What is being asked
Each entry below has to be written out again exactly.

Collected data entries
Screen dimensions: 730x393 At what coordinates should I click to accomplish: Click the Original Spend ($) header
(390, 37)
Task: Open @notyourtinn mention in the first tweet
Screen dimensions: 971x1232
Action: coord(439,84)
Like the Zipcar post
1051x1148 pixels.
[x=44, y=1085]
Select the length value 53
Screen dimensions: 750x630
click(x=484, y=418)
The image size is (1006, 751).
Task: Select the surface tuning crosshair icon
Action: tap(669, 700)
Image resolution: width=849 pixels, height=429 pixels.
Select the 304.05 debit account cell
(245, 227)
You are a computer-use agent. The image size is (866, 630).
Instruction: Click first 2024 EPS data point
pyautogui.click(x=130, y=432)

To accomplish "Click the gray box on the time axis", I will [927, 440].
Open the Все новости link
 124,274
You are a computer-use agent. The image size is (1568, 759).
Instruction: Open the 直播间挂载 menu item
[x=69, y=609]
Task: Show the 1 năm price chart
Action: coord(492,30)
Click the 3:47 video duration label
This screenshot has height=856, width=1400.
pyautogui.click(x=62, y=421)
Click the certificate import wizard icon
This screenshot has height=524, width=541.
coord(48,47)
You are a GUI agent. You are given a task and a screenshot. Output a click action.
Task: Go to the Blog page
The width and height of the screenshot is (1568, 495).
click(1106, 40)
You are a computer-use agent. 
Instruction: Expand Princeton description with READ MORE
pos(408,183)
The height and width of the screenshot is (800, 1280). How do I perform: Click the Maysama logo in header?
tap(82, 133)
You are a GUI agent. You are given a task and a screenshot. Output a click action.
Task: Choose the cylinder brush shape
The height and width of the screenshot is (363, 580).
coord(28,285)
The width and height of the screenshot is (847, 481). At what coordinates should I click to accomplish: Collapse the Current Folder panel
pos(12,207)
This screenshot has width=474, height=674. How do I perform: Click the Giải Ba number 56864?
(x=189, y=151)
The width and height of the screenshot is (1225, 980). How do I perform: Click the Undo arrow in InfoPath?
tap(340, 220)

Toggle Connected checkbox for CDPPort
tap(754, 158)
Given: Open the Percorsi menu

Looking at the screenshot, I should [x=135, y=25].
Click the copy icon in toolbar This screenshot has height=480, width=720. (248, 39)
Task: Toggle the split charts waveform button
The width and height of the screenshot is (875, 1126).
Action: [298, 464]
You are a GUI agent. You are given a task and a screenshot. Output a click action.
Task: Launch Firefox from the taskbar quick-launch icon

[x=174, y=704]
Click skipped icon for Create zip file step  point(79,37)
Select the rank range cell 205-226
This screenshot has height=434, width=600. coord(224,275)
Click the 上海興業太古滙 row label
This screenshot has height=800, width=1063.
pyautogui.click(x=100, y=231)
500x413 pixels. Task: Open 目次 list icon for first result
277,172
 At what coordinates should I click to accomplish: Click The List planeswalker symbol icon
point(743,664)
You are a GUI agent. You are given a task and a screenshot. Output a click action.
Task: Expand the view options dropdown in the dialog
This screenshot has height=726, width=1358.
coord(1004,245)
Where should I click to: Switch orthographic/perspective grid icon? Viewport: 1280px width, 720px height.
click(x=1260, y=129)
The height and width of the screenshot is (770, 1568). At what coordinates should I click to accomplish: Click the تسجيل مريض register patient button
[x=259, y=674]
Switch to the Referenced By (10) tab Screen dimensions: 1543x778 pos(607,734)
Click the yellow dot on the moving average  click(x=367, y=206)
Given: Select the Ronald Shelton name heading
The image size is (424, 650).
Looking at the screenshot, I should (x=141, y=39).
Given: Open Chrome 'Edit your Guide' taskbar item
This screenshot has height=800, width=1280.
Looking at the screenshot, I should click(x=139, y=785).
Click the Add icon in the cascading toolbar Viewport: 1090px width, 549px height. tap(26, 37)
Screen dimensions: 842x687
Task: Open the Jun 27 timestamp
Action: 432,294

Solution
Screen dimensions: 730x393 At what coordinates should I click to accomplish: Click the Original Spend ($) header
(390, 37)
Task: Open @notyourtinn mention in the first tweet
Screen dimensions: 971x1232
Action: coord(439,84)
Like the Zipcar post
1051x1148 pixels.
[x=44, y=1085]
Select the length value 53
Screen dimensions: 750x630
click(x=484, y=418)
The image size is (1006, 751).
Task: Select the surface tuning crosshair icon
Action: tap(669, 700)
Image resolution: width=849 pixels, height=429 pixels.
Select the 304.05 debit account cell
(245, 227)
You are a computer-use agent. The image size is (866, 630).
Instruction: Click first 2024 EPS data point
pyautogui.click(x=130, y=432)

To accomplish "Click the gray box on the time axis", I will [927, 440].
Open the Все новости link
 124,274
You are a computer-use agent. The image size is (1568, 759).
Instruction: Open the 直播间挂载 menu item
[x=69, y=609]
Task: Show the 1 năm price chart
Action: coord(492,30)
Click the 3:47 video duration label
This screenshot has height=856, width=1400.
pyautogui.click(x=62, y=421)
Click the certificate import wizard icon
This screenshot has height=524, width=541.
coord(48,47)
You are a GUI agent. You are given a task and a screenshot. Output a click action.
Task: Go to the Blog page
The width and height of the screenshot is (1568, 495).
click(1106, 40)
You are a computer-use agent. 
Instruction: Expand Princeton description with READ MORE
pos(408,183)
The height and width of the screenshot is (800, 1280). How do I perform: Click the Maysama logo in header?
tap(82, 133)
You are a GUI agent. You are given a task and a screenshot. Output a click action.
Task: Choose the cylinder brush shape
The height and width of the screenshot is (363, 580).
coord(28,285)
The width and height of the screenshot is (847, 481). At what coordinates should I click to accomplish: Collapse the Current Folder panel
pos(12,207)
This screenshot has width=474, height=674. How do I perform: Click the Giải Ba number 56864?
(x=189, y=151)
The width and height of the screenshot is (1225, 980). How do I perform: Click the Undo arrow in InfoPath?
tap(340, 220)

Toggle Connected checkbox for CDPPort
tap(754, 158)
Given: Open the Percorsi menu

Looking at the screenshot, I should [x=135, y=25].
Click the copy icon in toolbar This screenshot has height=480, width=720. (248, 39)
Task: Toggle the split charts waveform button
The width and height of the screenshot is (875, 1126).
Action: [298, 464]
You are a GUI agent. You are given a task and a screenshot. Output a click action.
Task: Launch Firefox from the taskbar quick-launch icon

[x=174, y=704]
Click skipped icon for Create zip file step  point(79,37)
Select the rank range cell 205-226
This screenshot has height=434, width=600. coord(224,275)
Click the 上海興業太古滙 row label
This screenshot has height=800, width=1063.
pyautogui.click(x=100, y=231)
500x413 pixels. Task: Open 目次 list icon for first result
277,172
 At what coordinates should I click to accomplish: Click The List planeswalker symbol icon
point(743,664)
You are a GUI agent. You are given a task and a screenshot. Output a click action.
Task: Expand the view options dropdown in the dialog
This screenshot has height=726, width=1358.
coord(1004,245)
Where should I click to: Switch orthographic/perspective grid icon? Viewport: 1280px width, 720px height.
click(x=1260, y=129)
The height and width of the screenshot is (770, 1568). At what coordinates should I click to accomplish: Click the تسجيل مريض register patient button
[x=259, y=674]
Switch to the Referenced By (10) tab Screen dimensions: 1543x778 pos(607,734)
Click the yellow dot on the moving average  click(x=367, y=206)
Given: Select the Ronald Shelton name heading
The image size is (424, 650).
Looking at the screenshot, I should (x=141, y=39).
Given: Open Chrome 'Edit your Guide' taskbar item
This screenshot has height=800, width=1280.
Looking at the screenshot, I should click(x=139, y=785).
Click the Add icon in the cascading toolbar Viewport: 1090px width, 549px height. tap(26, 37)
Screen dimensions: 842x687
Task: Open the Jun 27 timestamp
Action: 432,294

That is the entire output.